Let’s start with the budget. Last night, the Board approved key budget parameters that put the final pieces in place for Fiscal Year 2018.  We can now move forward with publication of the budget and Truth in Taxation notices for public review.  The budget will ultimately be adopted in June following the public hearing and special Board meeting.


The Board, in recognition of the great work by employees during these challenging times, directed the College to provide a 2 percent incremental increase to salaries and wages. Assuming formal approval by the Board in June, this increase will be calculated on base pay amounts throughout the year.  While it is not technically an increase to base pay, the amount will be essentially the same. Its continuance will be decided next year when we have more information from a class and compensation study the Board on Wednesday night directed the College to undertake, and how the organization is doing in relation to its strategic and operational goals.

The Board’s direction is an echo of my heartfelt thanks to our employees, whose grit and creativity put us back in good standing with our accreditor.  Specifically, I want to thank you all for your feedback, questions, suggestions, and patience throughout this dynamic budget scenario and development period.  We are clearly rebuilding the plane as we are flying it — we are incorporating strategic and organizational changes within the budget structures to facilitate changes necessary for us to become a premier community college.

The big picture: challenges

To reach that goal, we are working diligently on fiscal and operational challenges connected with declining enrollment — our infrastructure is misaligned, particularly in terms of our physical structure and the number of people we employ.  We have been discussing and working on this for several years, and have made very real progress by, among other things:

  • implementing the College reorganization;
  • reducing the size of the administration;
  • setting target ratios that guide the authorization to fill full-time faculty positions;
  • adjusting tuition and other service delivery to ensure we are market-competitive;
  • reducing equipment purchases that are subject to expenditure limitation;
  • improving classroom funding models consistent with the new organization;
  • scrutinizing every staff position prior to recruitment, and establishing unit-based budget reduction targets.

That said, our current enrollment results in a very real need to significantly reduce our operational expenses due to looming expenditure limitation realities.  The good news is we have some time to adjust to the reduction; the bad news is that reductions are a certainty we must address.

The big picture: opportunities

At the same time, the College is undergoing a strategic renewal, as evidenced by the Board’s actions Wednesday night:

  • Approving three strategic directions contained in the final draft of the 2017-2021 Strategic Plan;
  • Committing the College to the goal of ensuring that 60 percent of Pima County residents age 25 and older have a certificate or college degree by 2030, aligning us with Governor Doug Ducey’s Achieve60AZ initiative;
  • Approving conceptual Educational and Facilities Master Plans, which provide a vision for where we need to go as an organization.
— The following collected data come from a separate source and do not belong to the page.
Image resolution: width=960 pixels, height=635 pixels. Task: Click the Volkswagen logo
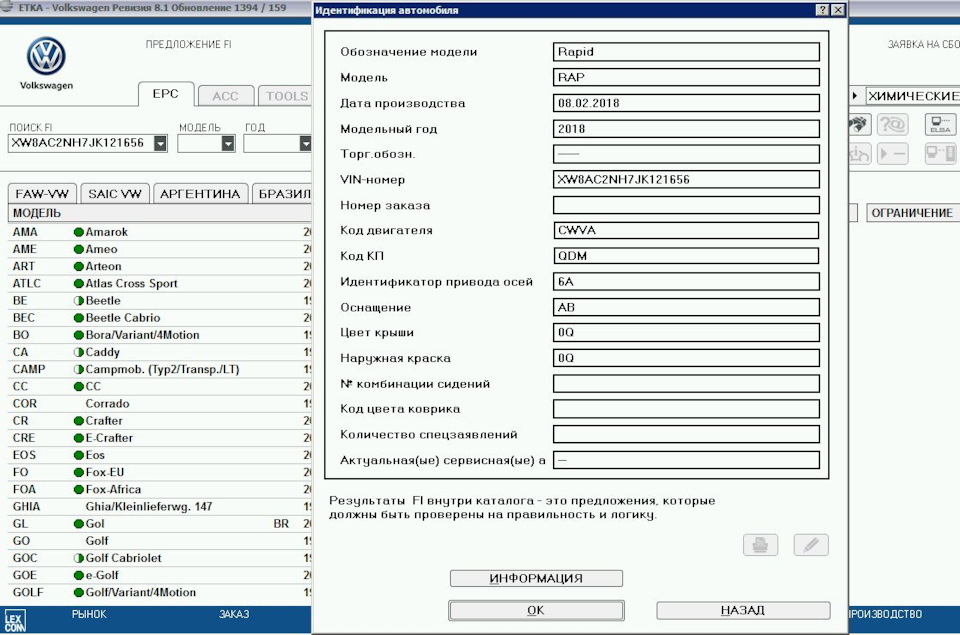46,57
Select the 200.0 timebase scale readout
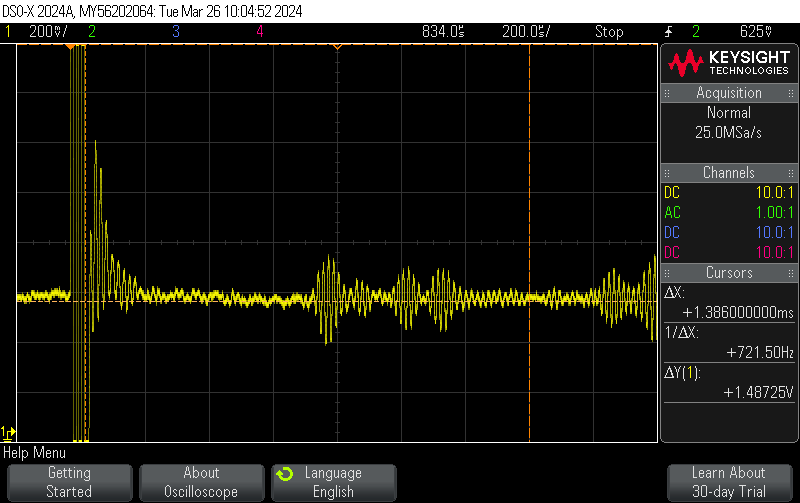800x503 pixels. pyautogui.click(x=521, y=32)

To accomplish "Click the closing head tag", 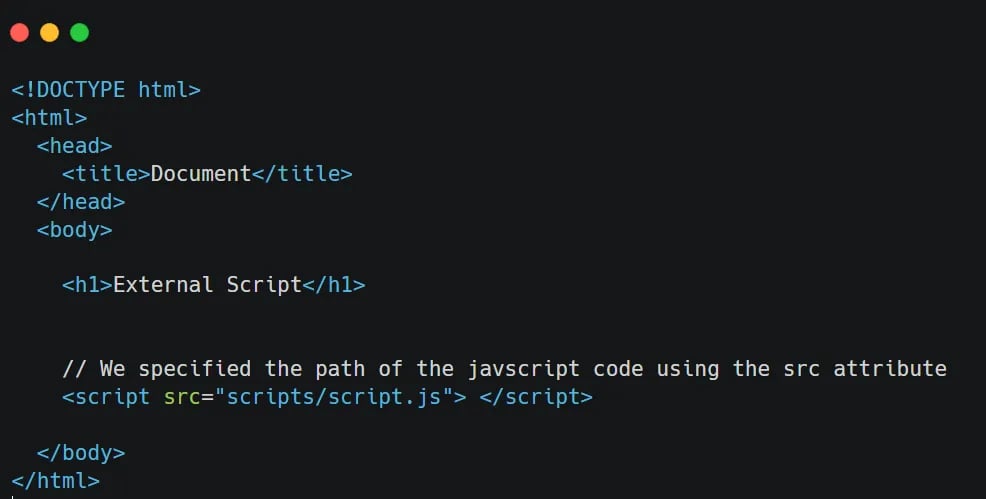I will 81,201.
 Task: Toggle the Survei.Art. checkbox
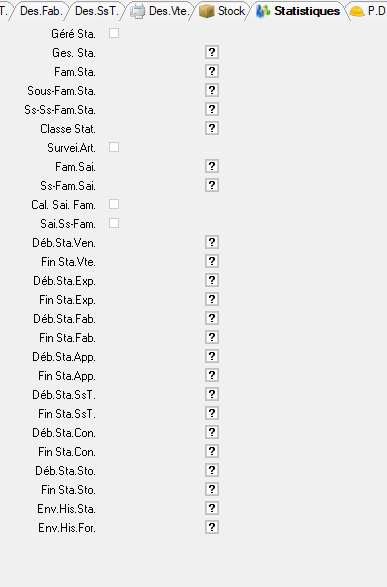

Ensuring program quality, relevance, and sustainability; implementing effective pathways to student success; establishing Centers of Excellence; and expanding and integrating our outreach efforts create an array of exciting possibilities to focus on. The plans also clarify the need to reinvest into the College to improve program and service delivery, educational space, and equipment.

A healthy, balanced budget

When we originally developed the budget scenarios back in December, it was with these challenges and opportunities in mind.  The feedback we received from our forums and feedback tools indicate that the College community understands the need to resize and reinvest.  Approximately 95 percent of the responses we received supported either Scenarios B or C, which trigger budget reductions and reinvestment starting in FY 2018.

The budget that the Board approved for publication includes a healthy balance of these conceptual and strategic changes.  Specifically, the budget includes the reduction of 100 vacant staff positions (approximately $6.3 million), the inclusion of $3.6 million in revenue bond debt service, an increase in property taxes to the levy maximum (approximately 3 percent), and direction to fund enhanced enrollment initiatives (i.e., marketing, retention efforts) and the aforementioned class and compensation study.

No reduction in force in FY 2018

The reduction of 100 positions will be achieved through the elimination of existing vacant staff positions.  Approximately 40 positions have already been identified for elimination, and 60 additional positions will be identified during the course of the year.  The Executive Leadership Team will develop a new process for reviewing all vacant staff positions, and only critical positions will be approved for recruitment.  As a result of this strategy, the College does not expect a Reduction in Force during Fiscal Year 2018.  However, this approach will require all of us to be more flexible with how and where we perform our duties, and there will be active and constructive discussion about how to more efficiently provide necessary services with fewer people.

Lastly, the revenue bond debt service of $3.6 million will enable the College to have an infusion of approximately $45 million to take a major first step toward the implementation of the Educational and Facilities Master Plans.  The specific projects will be identified in coming months through a series of summits and discussions, and the actual process of issuing debt will require Board action. The revenue bond will enable us to make significant progress toward consolidating programs and creating our new Centers of Excellence.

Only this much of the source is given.